Segment Start: Supplied information

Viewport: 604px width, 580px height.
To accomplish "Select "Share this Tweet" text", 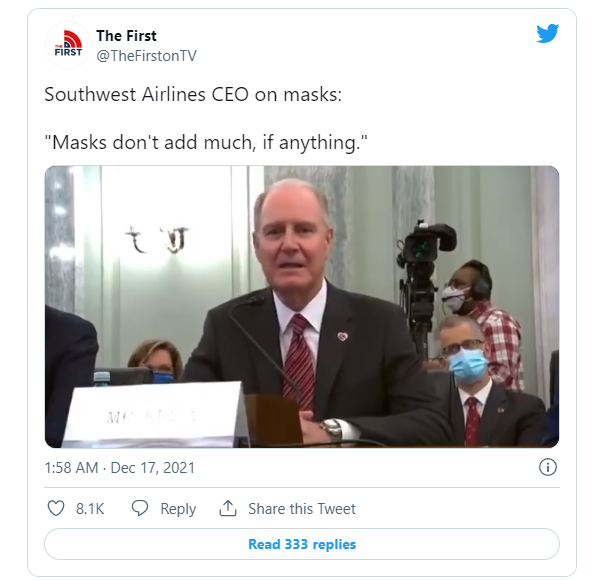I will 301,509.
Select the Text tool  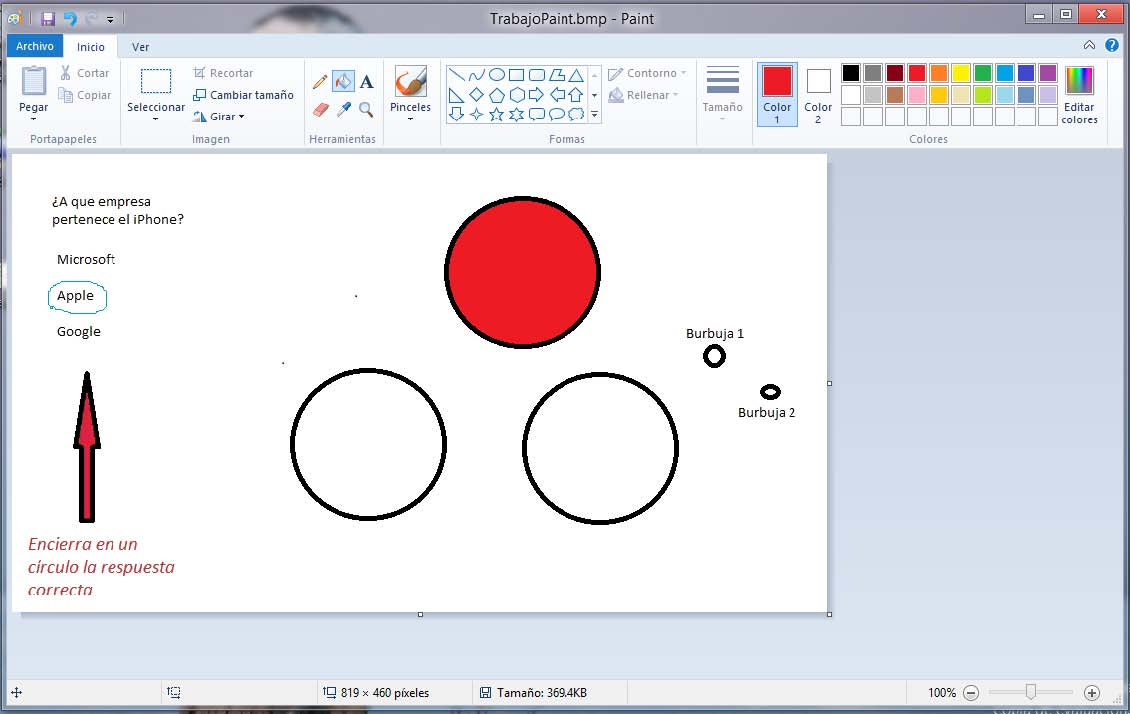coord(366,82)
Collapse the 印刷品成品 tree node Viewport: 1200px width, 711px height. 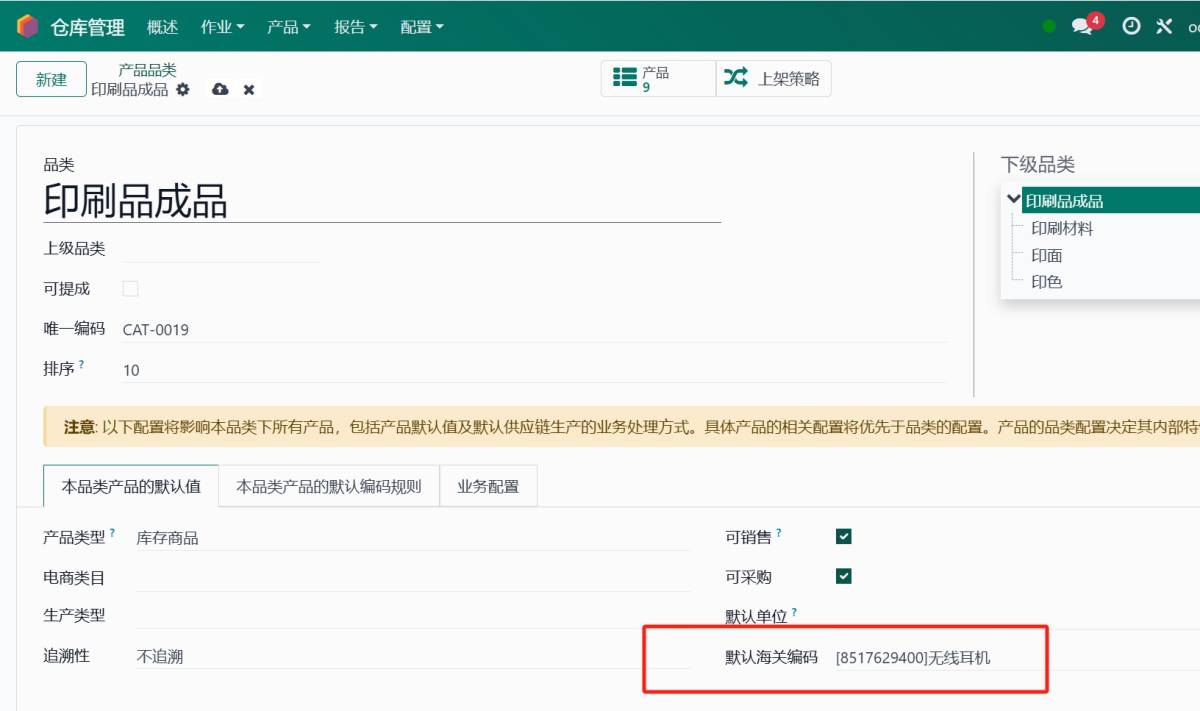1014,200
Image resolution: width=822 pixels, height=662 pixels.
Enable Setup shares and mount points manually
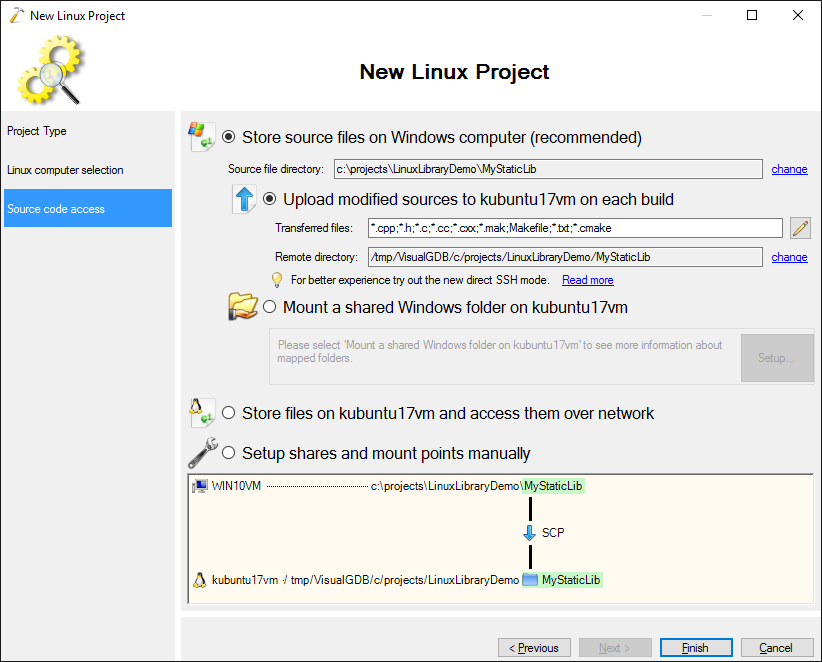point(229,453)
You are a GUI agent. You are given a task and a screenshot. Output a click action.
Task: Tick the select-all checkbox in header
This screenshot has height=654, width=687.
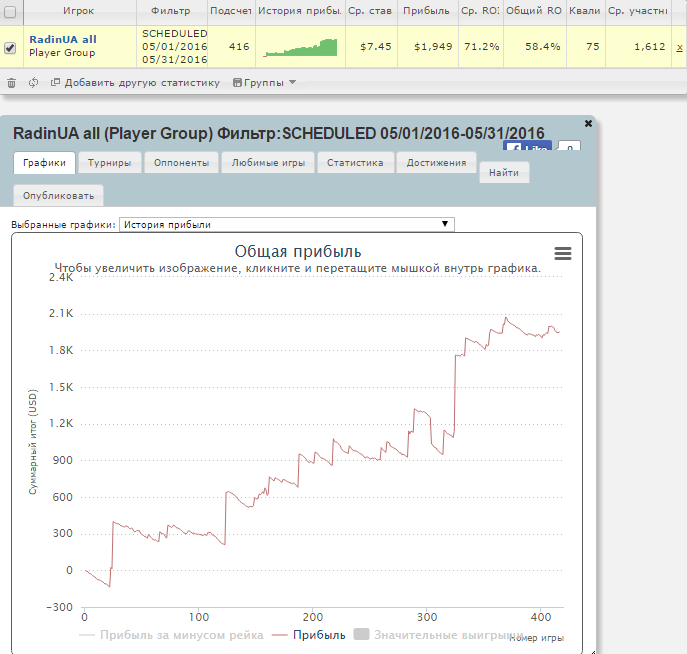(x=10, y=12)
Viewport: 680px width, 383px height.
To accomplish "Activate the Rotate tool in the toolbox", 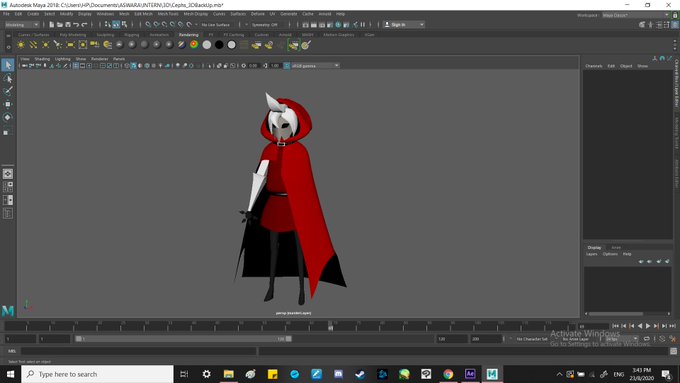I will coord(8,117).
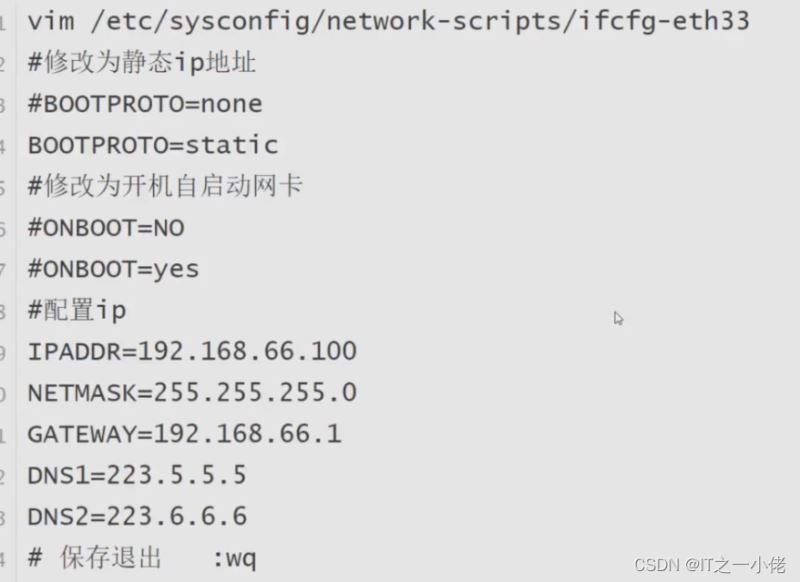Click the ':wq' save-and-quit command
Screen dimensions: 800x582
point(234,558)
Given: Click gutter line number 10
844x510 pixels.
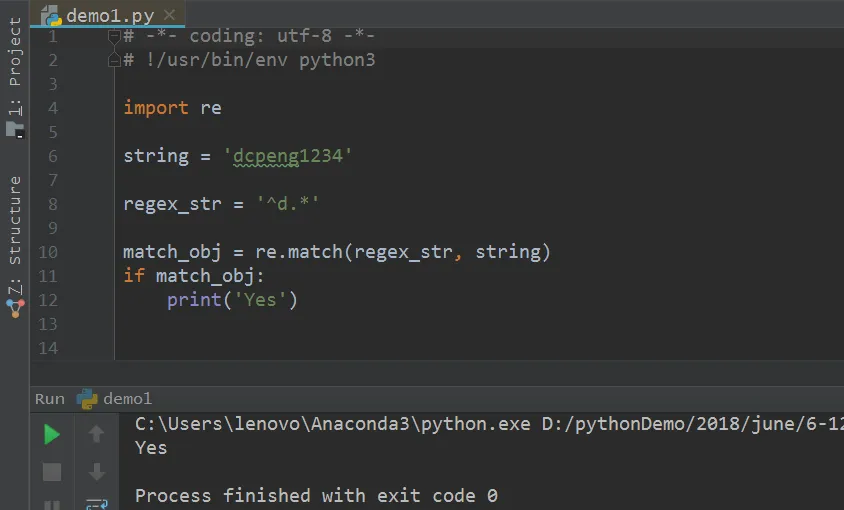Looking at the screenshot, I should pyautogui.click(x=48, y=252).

Segment End: Supplied information
Segment Start: Supplied information

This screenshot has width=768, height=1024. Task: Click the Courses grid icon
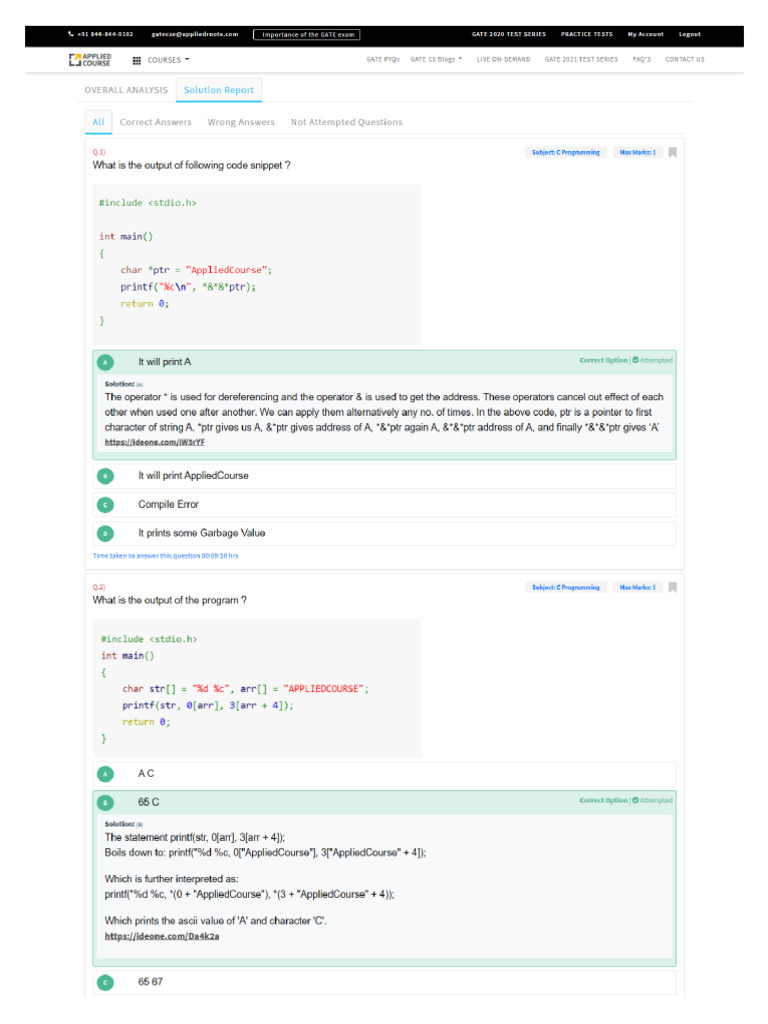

Segment End: Supplied information
Segment Start: Supplied information

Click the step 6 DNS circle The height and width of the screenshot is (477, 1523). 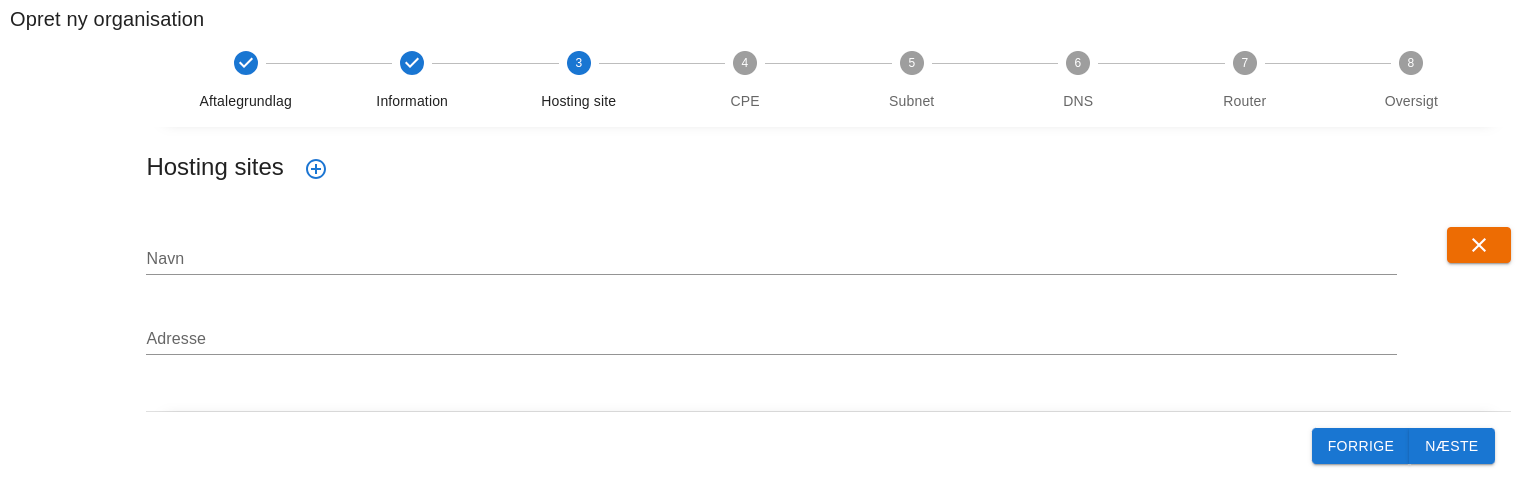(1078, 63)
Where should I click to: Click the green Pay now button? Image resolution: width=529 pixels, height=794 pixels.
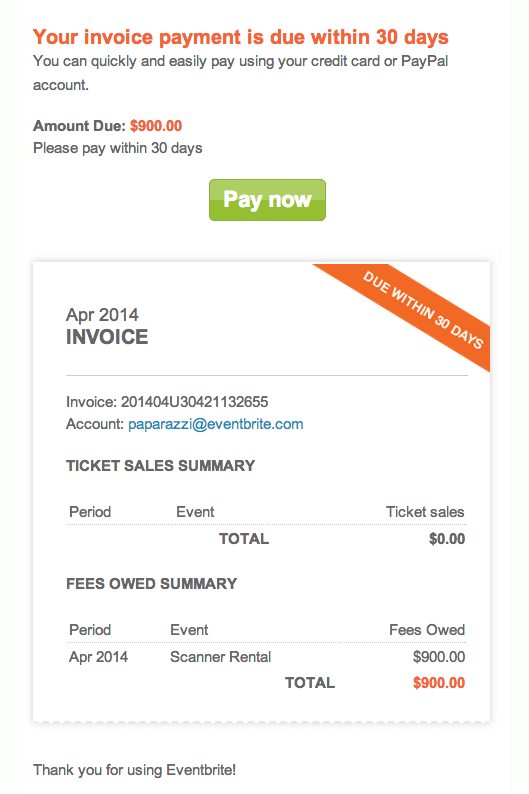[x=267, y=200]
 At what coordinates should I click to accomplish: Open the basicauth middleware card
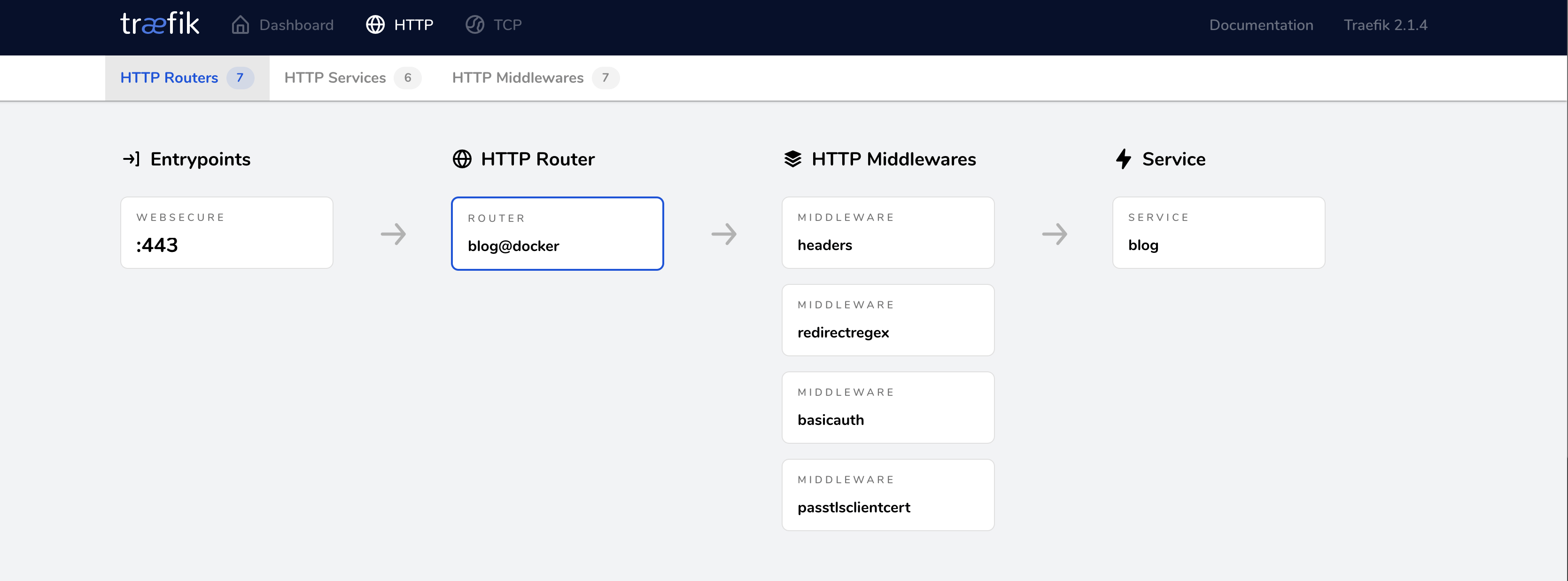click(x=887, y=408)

Segment End: Supplied information

■ Exercise details:
Pictures in the entries do not go into the copy. Print only the lines starting at the one containing "Image resolution: width=822" and ending at the one containing "Viewport: 680px width, 383px height.", exactly as they appear.

■ Exercise response:
Image resolution: width=822 pixels, height=662 pixels.
Enable Setup shares and mount points manually
point(229,453)
You are a GUI agent. You are given a task and a screenshot. Output a click action.
Task: Tick the select-all checkbox in header
This screenshot has height=654, width=687.
(x=10, y=12)
Viewport: 680px width, 383px height.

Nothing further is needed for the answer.